Beware that this post is related to an SDK in maintenance mode
More Info: Consider nRF Connect SDK for new designs

nRF52840 FATFS file corruption

I am using the nRF52840 (with SDKv17.0.2 + s140_7.2.0) and made a custom FW based on the ble_app_hrs example. My custom HW has a 128MB MX66U1G45G flash memory chip.

The system can stream notification data indefinitely without any issue. The notification packets are 242B long (max MTU is 245B) and the data is sequential 3B integer values starting at the 3rd byte. The first two bytes are a packet counter (0-255) and a packet ID (used by SW). Thus the first packet would be [00 0b 00 00 00 00 00 01 00 00 02 00 00 03 00 00 04 00 00 05 … 00 00 4f] and the second packet would be [01 0b 00 00 50 00 00 51 00 00 52 00 00 53 00 00 54 00 00 55 … 00 00 9f]. The data rate is ~60kBps (100 3B integers are queued every 5ms using a timer), and these are streamed over BLE as soon as 242B (80 3B integers plus two opcode bytes) are ready.

I am also trying to store these 242B packets to flash memory as a file via FATFS so that it can be downloaded by Windows via USB MSC. As the 242B are generated and queued for BLE transmission, they are also stored in a ping-pong type buffer.

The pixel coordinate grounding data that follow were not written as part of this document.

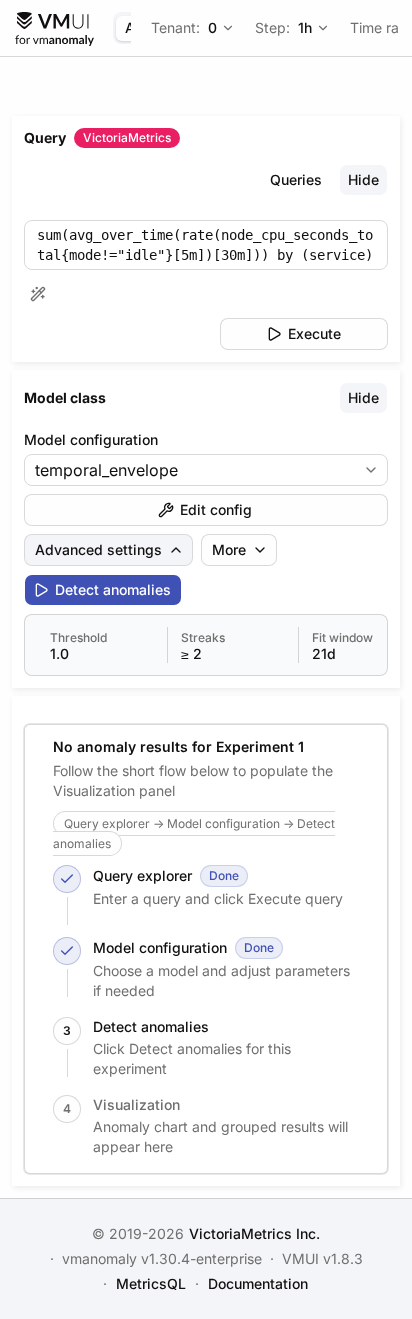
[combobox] (192, 470)
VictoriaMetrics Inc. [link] (254, 1233)
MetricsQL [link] (151, 1283)
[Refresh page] (54, 28)
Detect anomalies (113, 589)
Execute (314, 333)
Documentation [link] (258, 1283)
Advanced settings (98, 549)
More (229, 549)
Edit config (216, 509)
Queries (296, 179)
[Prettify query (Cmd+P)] (38, 294)
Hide (363, 179)
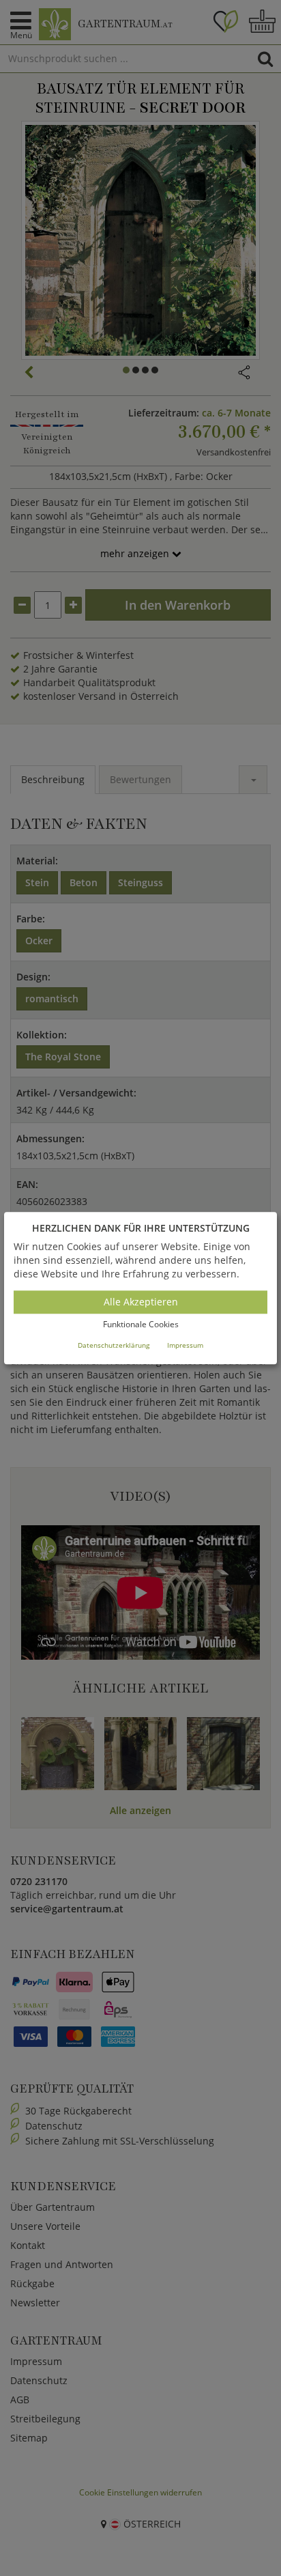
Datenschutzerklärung (113, 1345)
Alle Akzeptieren (141, 1302)
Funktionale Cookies (141, 1325)
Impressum (185, 1345)
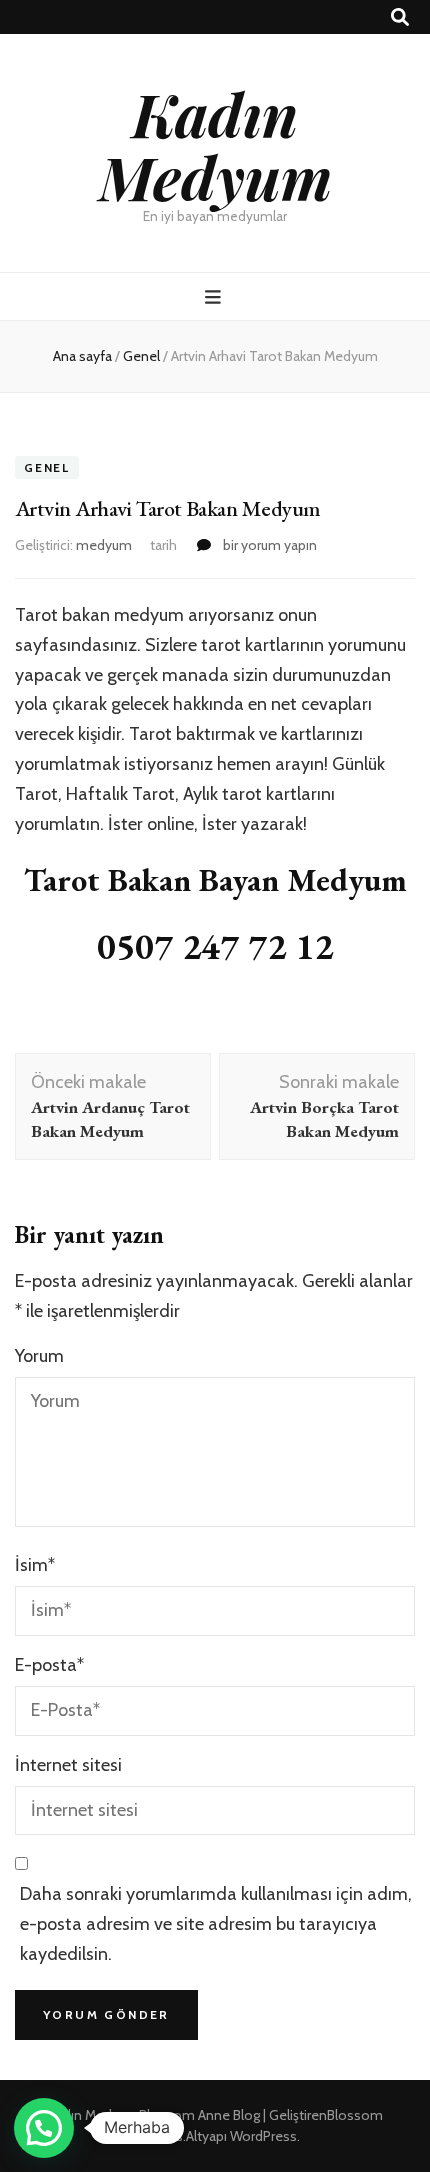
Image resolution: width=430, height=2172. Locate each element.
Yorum (39, 1356)
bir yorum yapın (268, 545)
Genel (47, 467)
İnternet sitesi (68, 1765)
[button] (44, 2128)
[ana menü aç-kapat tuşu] (215, 297)
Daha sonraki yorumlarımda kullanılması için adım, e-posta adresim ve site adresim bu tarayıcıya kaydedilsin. (216, 1924)
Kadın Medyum (215, 144)
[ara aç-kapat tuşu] (400, 17)
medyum (104, 545)
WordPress (263, 2136)
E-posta (49, 1665)
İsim (35, 1565)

When 4096B of data is accumulated, f_write() is called. The process continues until a stop command is issued or the flash memory becomes full. When this flash logging is enabled, USB MSC is disabled, and when flash logging stops, the system becomes a USB MSC device.

This works sometimes, but unfortunately, I am not getting a way to get good (or bad) files reliably/repeatedly and thus am unable to describe the symptoms clearly. For example, in one scenario, I quick format (either by Windows or f_mkfs().Then I create and write to file0. After closing and checking the contents of file0, some of the integers may be repeated, thus causing error. Then I create and write to file1 without a format. Closing and checking the contents of file1 shows that it is okay. Then if I recreate file0, it checks out as fine, but rechecking file1 shows that it had been touched and some of the integers are again repeated, even though I had done nothing with this file. The I go back and recreate file1, and it checks out as good, whereas file0 has now become bad again. After repeating this for a while, Windows might eventually pop up a message saying that the drive needs to be scanned and repaired.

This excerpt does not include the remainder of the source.